KHOPCA-based mobility model.
Moreover, specific mobility model was proposed to describe the tactical movement of UAVs in disaster scenarios in Snchez-Garca et al. 24 Furthermore, this mobility model is designed to maximize the number of victims detected by the UAVs while maintaining connectivity in efficient way. To achieve this, Jaccard distance and artificial intelligence algorithm are combined. But, since victims’ movement is not regular with randomness, their approach is based on several types of regions for incident site. Each area is assumed to contain some restrictions and obstacles such as structural features. Under this architecture, victims’ randomness is controlled by speed and redirection within a region. The UAV mobility model can handle sudden changes in speed and direction for more realistic scenarios through Jaccard distance and new movement rule. Also, this movement rule is affected by artificial intelligence algorithms such as simulated annealing to optimize the number of serviced victims.
In Atten et al., 25 group mobility model for special purpose was proposed. Nature-inspired mobility model, ant colony optimization (ACO), is employed to perform target discovery and tracking in an area by dropping repulsive pheromones on already scanned zones. Two types of pheromones, repulsive and attractive pheromones, are used to cover the area and follow targets, respectively. To control the movement, this model takes several steps to determine the position. First step is to ensure connectivity between UAVs. In the following step, all UAVs scan the area in order to detect targets. If the target is detected by any available UAV, it moves to target position and keeps tracking it. When target is assumed to locate within scanned area, procedure based on attractive pheromones is performed.
As other approaches for mobility model, tracing is another way to extract a mobility model as mentioned in Kim et al. 26 Since airborne node is controlled by the complex aerodynamics, it is very hard to define their behaviors by the simple mathematical equation. On the other hand, it is impossible to trace movement of aircrafts in real world due to security reasons and flying in three-dimensional space. As an alternative, the authors proposed new architecture to make use of flight simulator which is used to train the pilot by providing diverse dynamics of aircrafts. 27 With the help of automatic aviation function and collision avoidance functions, it is possible to generate multiple traces without duplication. The architecture to generate movement trace is shown in Figure 2. The type of movement and vehicle are configured and passed to mobility generator. After trace is generated for configuration, it is converted to file format of simulation platform.

Mobility generation architecture.
Mobility model for UWSN
When it comes to develop mobility model in UWSN, it shows completely different mobility patterns from AANET because the nodes in UWSN consists of static ones deployed on the sea floor.28,29 These sensor nodes can communicate with special node, called supernode, which has connection with high-speed networks and deliver data to base station. These are attached to floating and fixed buoys so their mobility pattern is limited to some regions. Therefore, as compared to AANET, movement is less dynamic and controlled by the currents. However, it has similar feature in that random waypoint model is not suitable for this network.
As for mobility model, it is closely related to localization problem which addresses the location and way to deploy nodes in the networks. Since the movement of sensor nodes makes it difficult to predict next location in UWSN, localization problem needs to take mobility into account. 30 As many literatures already mentioned, localization schemes predict the location of sensor nodes through mobility models. For example, scalable localization scheme with mobility prediction (SLMP) in Zhou et al. 31 performs localization procedure with prediction for future mobility pattern with its past location information. That is, its mobility model is built by estimating its location so mobility plays great role in localization process. Despite the motivation of mobility model was introduced in Han et al., 32 some new mobility models need to be explored in this section.

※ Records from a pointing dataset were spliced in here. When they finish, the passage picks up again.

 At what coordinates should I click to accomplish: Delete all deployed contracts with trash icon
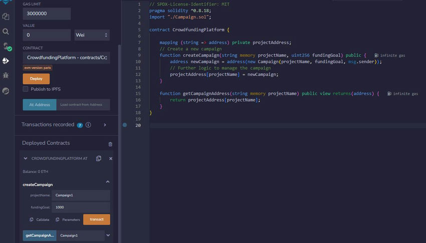[x=110, y=144]
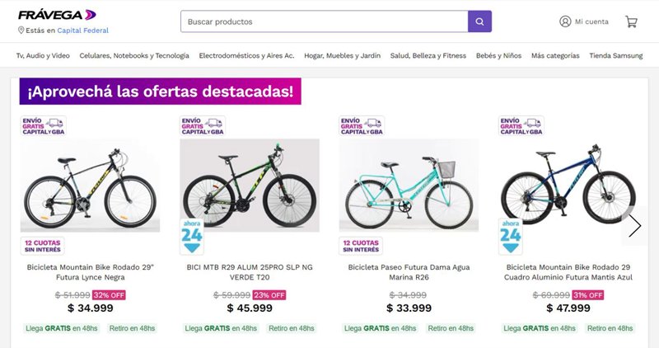Open Bicicleta Paseo Futura Dama Agua Marina title

pos(409,272)
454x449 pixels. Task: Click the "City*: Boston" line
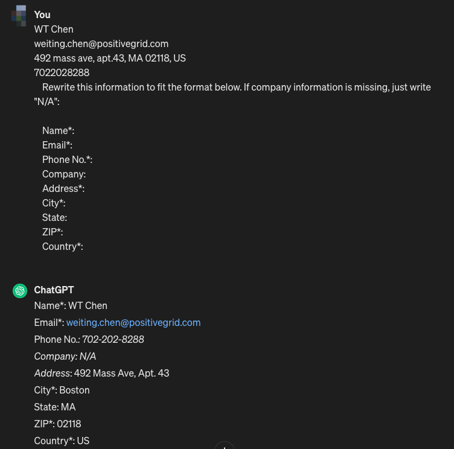62,390
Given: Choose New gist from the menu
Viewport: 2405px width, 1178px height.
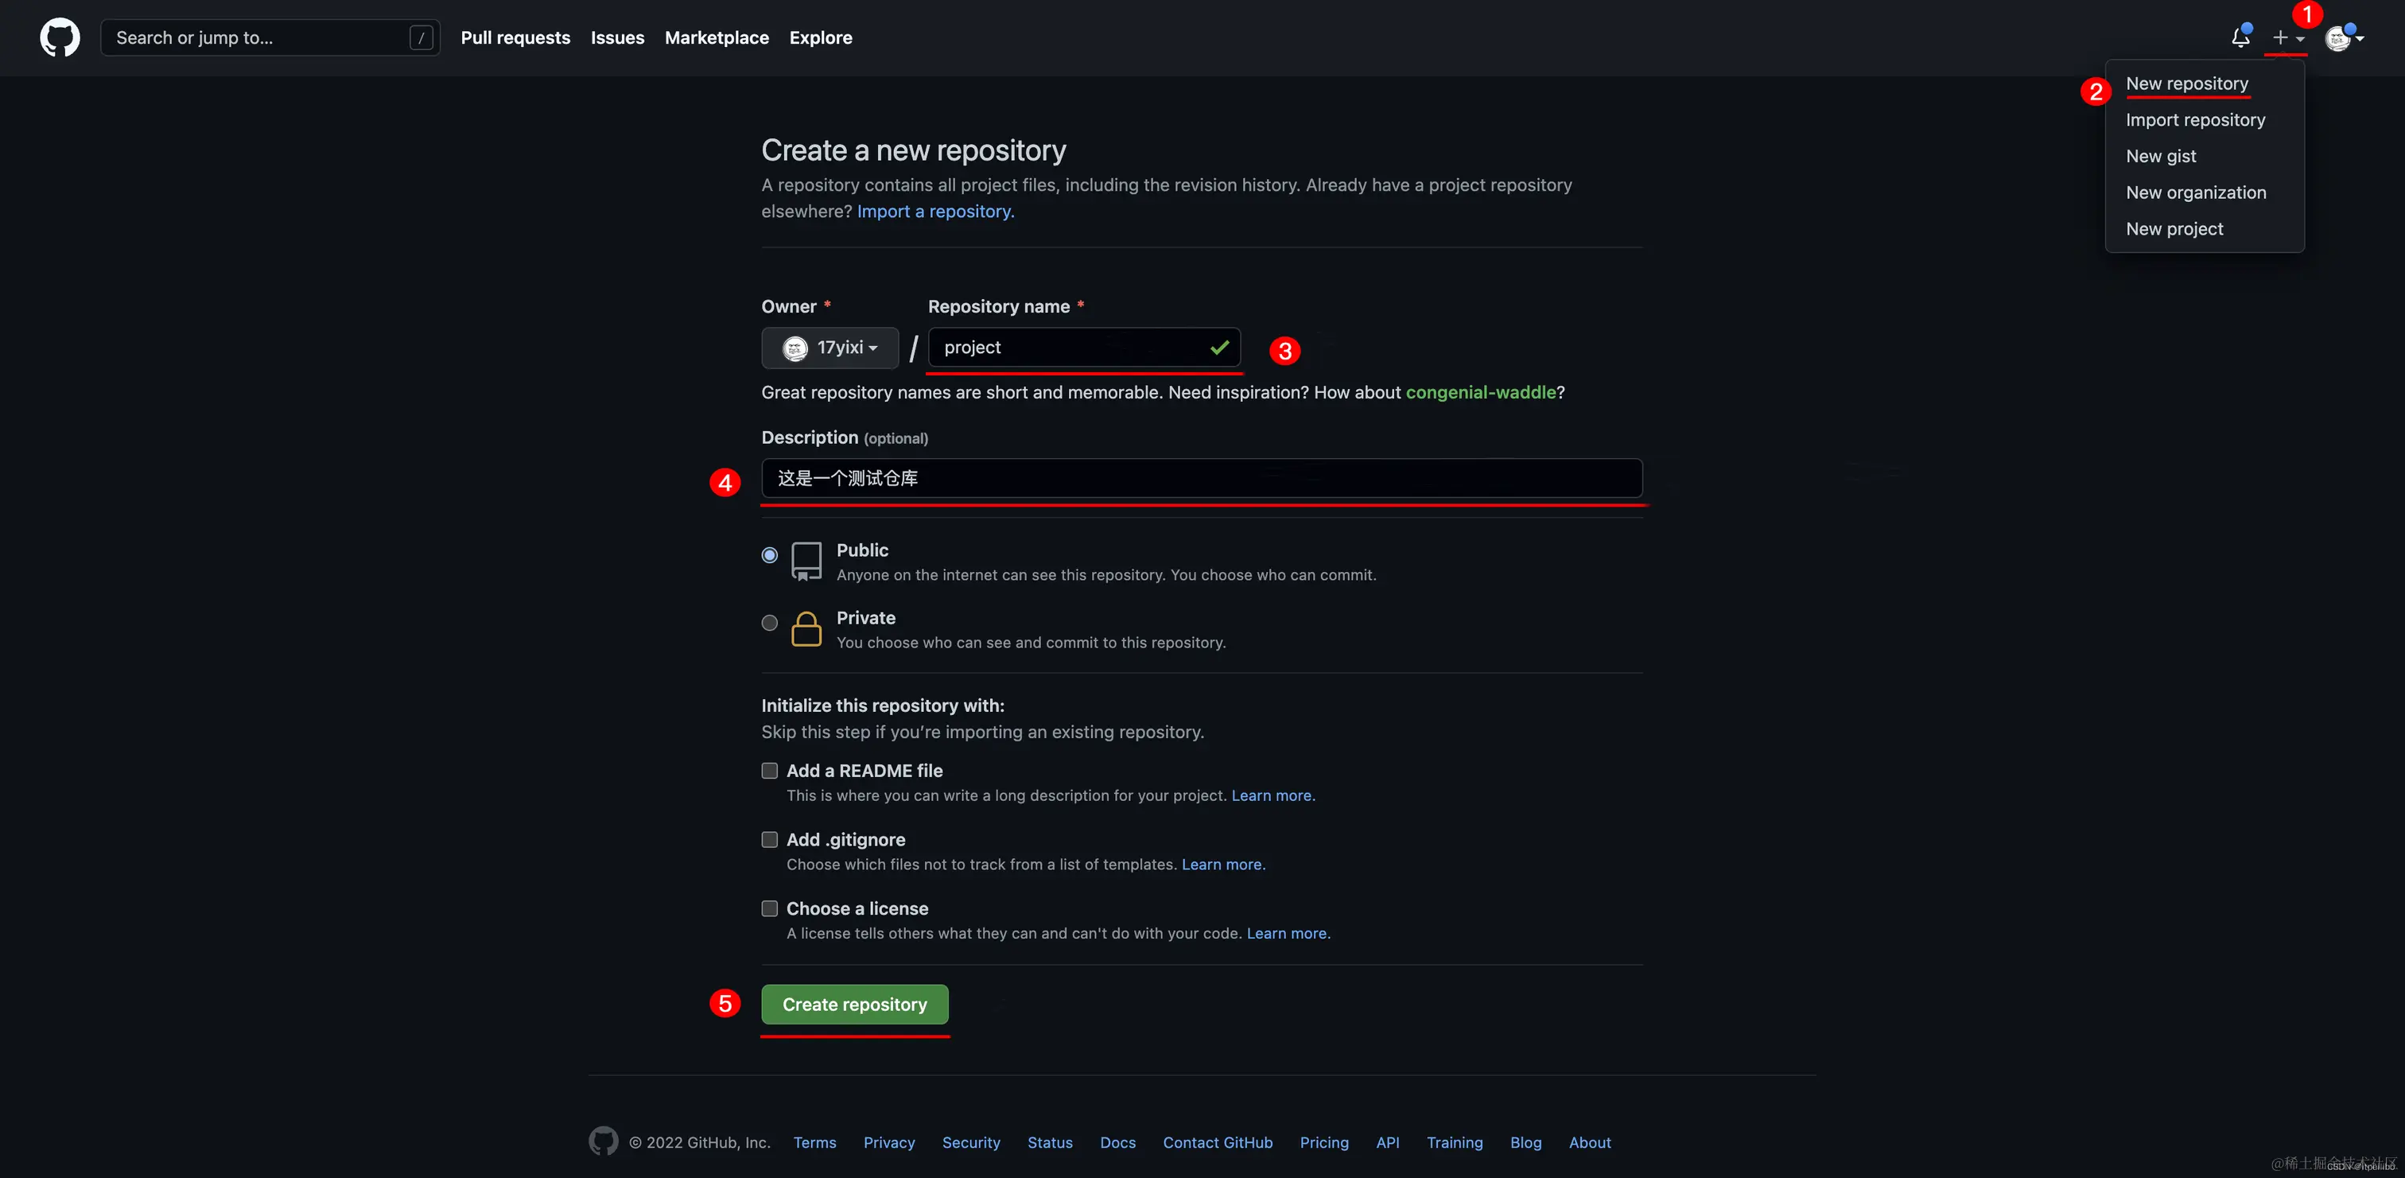Looking at the screenshot, I should [2160, 156].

The most popular research work for mobility model for UWSN is meandering current mobility (MCM) model in Caruso et al. 33 This model consists of meandering jet and stream-function to make use of trajectories of fluid in the Gulf streams. More details, drifter for vertical movement such as strong wind-driven upwelling or down welling and stream-function with currents and vortices are used to define dynamics. Based on the model, they make strategy to maintain connectivity between nodes. Another mobility model, called Oceanic Forces Mobility Model (OFMM), was proposed to represent realistic oceanic scenarios. In order to design appropriate mobility model, the authors take major oceanic forces such as gravity, friction, and rotation of the Earth and convert them into pressure gradient force (PGF), frictional force and centrifugal force, and Coriolis force in mathematical expression. Moreover, mobility model which takes the seashore environments was proposed in Mandal et al. 34 This mobility model is based on Euler algorithm by assuming flow velocity with tidal field and remnant flow field under assumption that tidal field is oscillated in one direction homogeneously while the remnant flow field turn rotates in infinite sequence alternately. On this environment, the authors proposed how to estimate the velocity variation of an underwater node as times go in a typical seashore environment. In the next step, they use this value as their simulation parameters. On the other hand, since mobility model is very complex and complicated to implement, some literatures assume that all nodes are static without any mobility model for simplicity. 35
Network simulators for AANET and UWSN
Network simulators for AANET
AANET constructs self-organizing networks with flying multiple platforms such as command and control planes, UAVs, ocean interceptors, and ground towers. So, in the aspects of mobility model, flight objects show the obvious different patterns with existing objects on the ground. Also, network simulators should be implemented in three-dimensional space instead of typical two-dimensional one. General requirement for AANET simulators can be summarized such as (1) support various vehicle models, (2) support AANET communication simulation, (3) provide interactive graphical user interface (GUI) for users to control their experiments, and (4) provide users intuitive analysis results. While keeping this requirement in mind, we provide overview of some existing network simulators and present how they meet the requirements.
Network simulators for AANET are usually implemented as extension of two-dimensional space in mentioned general network simulators. For example, large-scale AANET was simulated by the NS-3. 36 Their new features include new models, topology control application, and visualization tool. Moreover, Aircraft Situation Display to Industry (ASDI) model is newly implemented to control position, velocity, and some important flight plan information. With the help of this ASDI, location of each vehicle is determined in a form of mobility model, for example, constant velocity model. It makes use of initial positions and scheduled velocity changes. Moreover, wireless point-to-point channel consisting of multiple wireless point-to-point devices with multiple directional antenna models was developed. In addition, both implicit and explicit topology control algorithms are provided to control connectivity. Optimized link state routing (OLSR) protocol is used for routing protocol to evaluate performance in simple scenario.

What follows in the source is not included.